Philippe Dubost wanted to sell prospective employers on his skills, so he came up with a creative solution — listing himself on Amazon.com. Sort of.
The Paris-based web product manager created an online resume that looks exactly like an Amazon page, offering himself up for sale.
“Only 1 left in stock – Order soon,” the page, dubbed "An Amaz-ing Resume" urges viewers. “Ships from Paris, France. Gift-wrap available (frustration-free breathable packaging).”
Prospective employers are invited to add Dubost to their shopping cart or wish list to get his contact information.
Under “product details," visitors learn that Dubost is 186 cm tall (that’s 6 feet, 1 inch for you Americans), speaks three languages (English, French and Spanish) and earned two graduate degrees, one from Toulouse Business School in France and an MBA from University of Dayton.
He cleverly includes a set of "customer reviews" to list his job history, which average five stars. And, just like a real Amazon page, Dubost asks users after each past employer listing: “Was this review useful to you?”
Viewers are also invited to see Dubost's full work history in a more traditional online setting on his LinkedIn page.
Dubost told TODAY.com he came up with the idea after seeing “all kind of smart or goofy resumes,” including one that resembled a Google results page.
“And I thought, heck, how about an Amazon product page?" he said. "It all seemed so natural, there's a title, a picture, description, reviews."
Dubost also sheepishly confessed: “I'm an addict shopper at Amazon, that may also be a reason why I thought of that.”

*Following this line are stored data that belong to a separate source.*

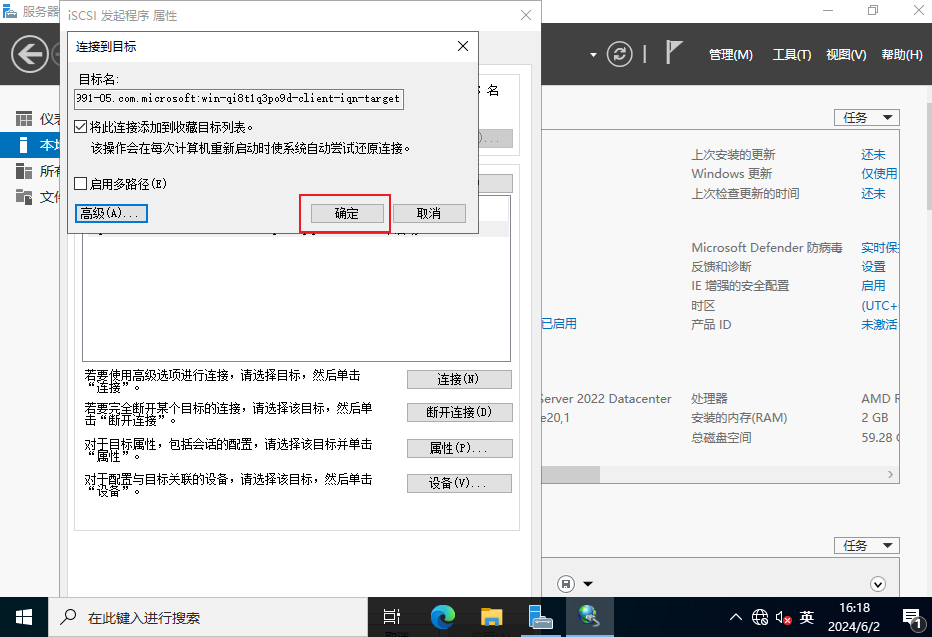Click the 取消 button in the connect dialog
The image size is (932, 637).
coord(429,213)
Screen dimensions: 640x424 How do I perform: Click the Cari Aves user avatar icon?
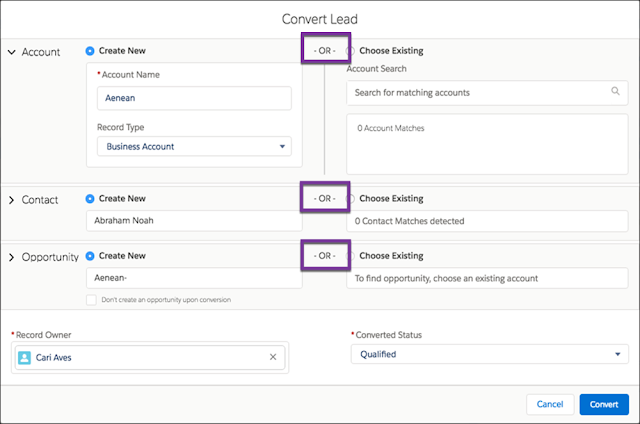pos(24,357)
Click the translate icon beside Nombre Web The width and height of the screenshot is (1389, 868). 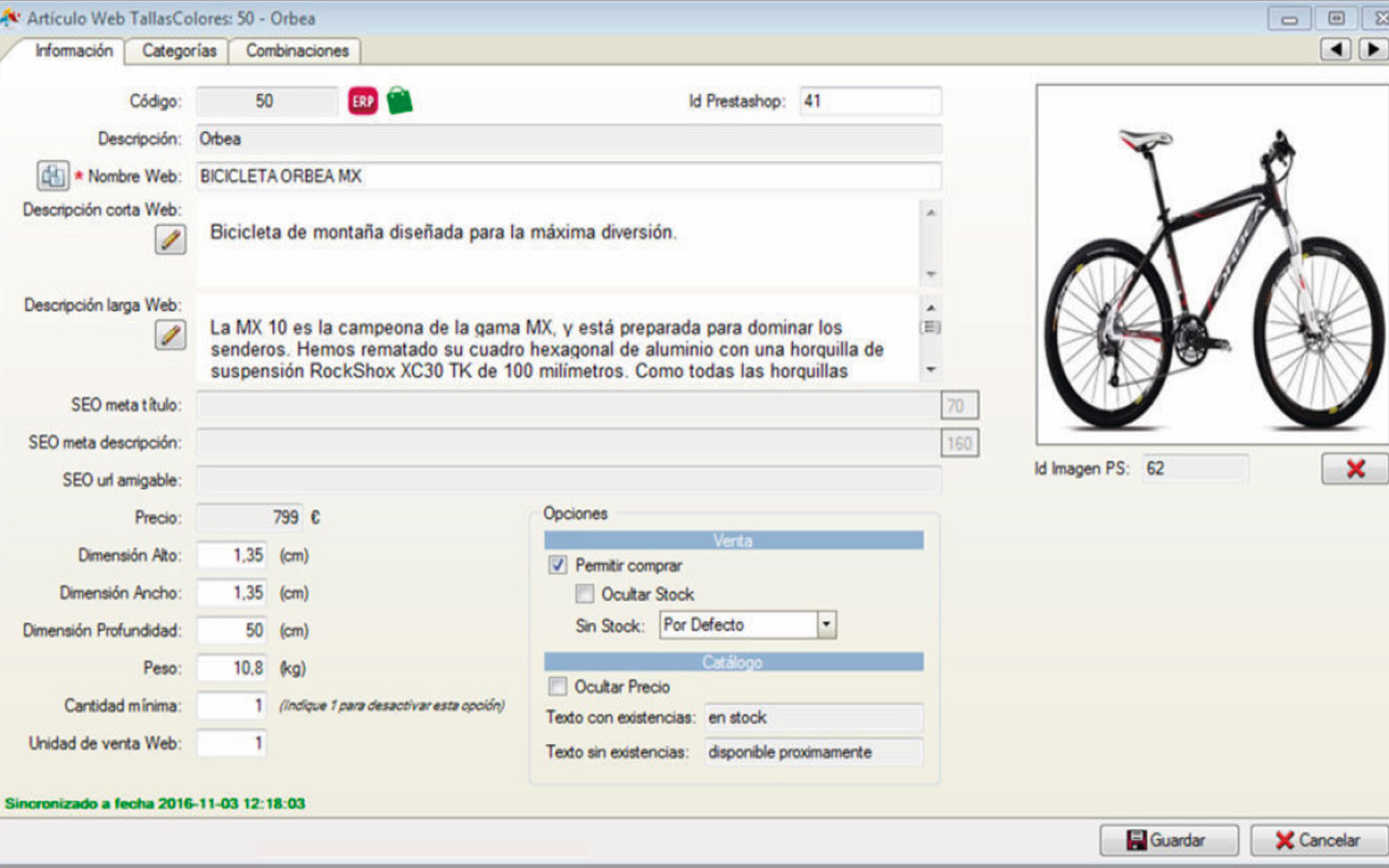[x=52, y=176]
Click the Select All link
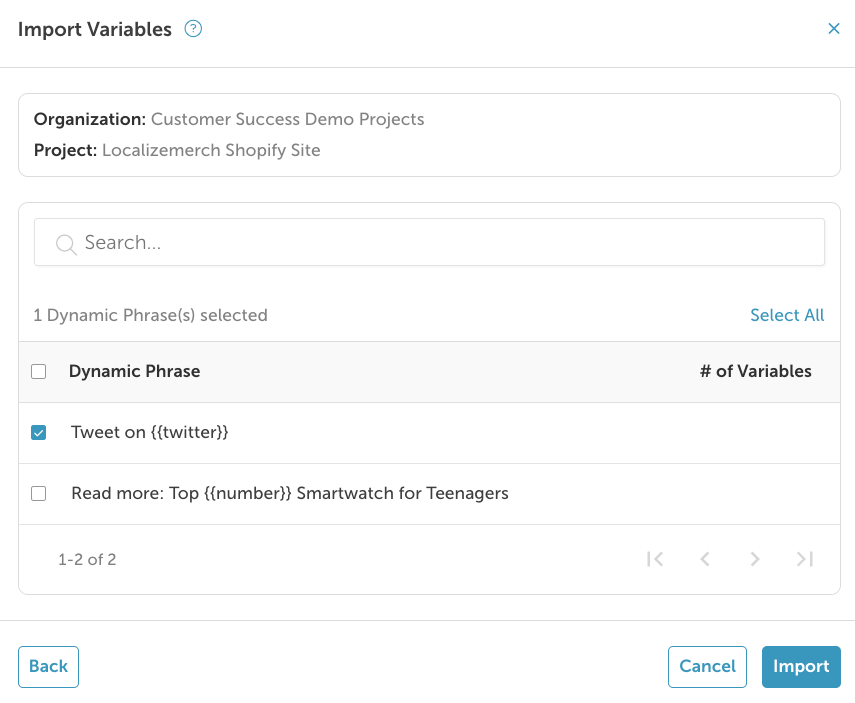This screenshot has height=703, width=855. (787, 315)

It took him two days to build the site, and he kept adding "bells and whistles as inspiration came.” (Check out what the website generates when you try clicking "add to wedding registry.")
He originally posted the resume last month, but it only started to grab online attention last week. The viral publicity has landed him about 100 work-related responses so far.
“What I really had in mind was sending the link to the resume along with applications I would send to job offers, as a way to make my application different,” he said.
His goal was to connect with companies in his field of interest and expertise. “I would never have sent that for a job application at an accounting company, for instance,” he said. “I thought, ‘Well, if they like that stuff, then it's a fun web company.’”
Still, the attention his resume has garnered has left him stunned.
"I really never meant, less expected, for the resume to go that crazy viral!” he said. “This is just unbelievable, crazy, and fun.”